- [TEXT PASSAGE]
┄┄┄┄┄┄┄┄┄┄

In addition, to approximate real-world driving conditions as closely as possible, the present study emphasized the following aspects in its experimental design:

(1)

Participant selection: All participants held a valid People’s Republic of China motor vehicle driver’s license and possessed extensive driving experience, ensuring sufficient familiarity with and responsiveness to urban traffic environments.

(2)

Visual environment simulation: A laboratory display of appropriate size was carefully selected for the driving video presentation, with the aim of reproducing drivers’ natural visual environment as realistically as possible.

(3)

Driving state induction: Prior to the formal experiment, a non-experimental urban driving video was shown to help participants gradually adapt to the simulated driving environment. During the experiment, the laboratory was kept quiet and lighting was dimmed to facilitate immersion in the driving task.

(4)

Task logic aligned with reality: The occlusion task was designed to be actively triggered by participants, thereby simulating the self-initiated gaze shifts that occur in real driving and better reflecting the natural mechanisms of attentional allocation.

(5)

Although certain differences between laboratory conditions and real-world driving are unavoidable, the above design measures ensured that, under controlled conditions, the visual task characteristics and decision-making processes of urban driving were reproduced to the greatest extent possible. This provided a solid experimental foundation for the quantification of attentional demands.

Given that the occlusion duration was fixed, we consider that more frequent occlusions in a driving scene indicate more remaining attention, reflecting a lower attention demand. Therefore, in this study, we calculated the occlusion frequency (the number of occlusions per sample divided by the sample duration) for different urban driving samples to inversely represent the driver’s attention demand in various urban driving scenes.

┄┄┄┄┄┄┄┄┄┄

- [WRITTEN TASK 1] In the passage on the experimental design, rewrite the part from "Visual environment simulation: A" to "realistically as possible." and change "laboratory display" to "projection screen".
- [WRITTEN TASK 2] Translate this sentence from the passage on the experimental design into Spanish: "This provided a solid experimental foundation for the quantification of attentional demands."

- [DATA SHOWN]
┄┄┄┄┄┄┄┄┄┄

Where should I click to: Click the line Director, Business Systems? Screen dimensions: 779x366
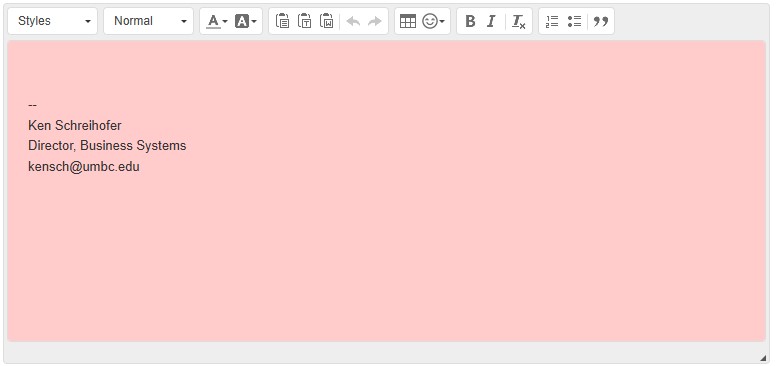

┄┄┄┄┄┄┄┄┄┄

- [FINAL ANSWER 1]
Visual environment simulation: A projection screen of appropriate size was carefully selected for the driving video presentation, with the aim of reproducing drivers’ natural visual environment as realistically as possible.

- [FINAL ANSWER 2] Esto proporcionó una base experimental sólida para la cuantificación de las demandas de atención.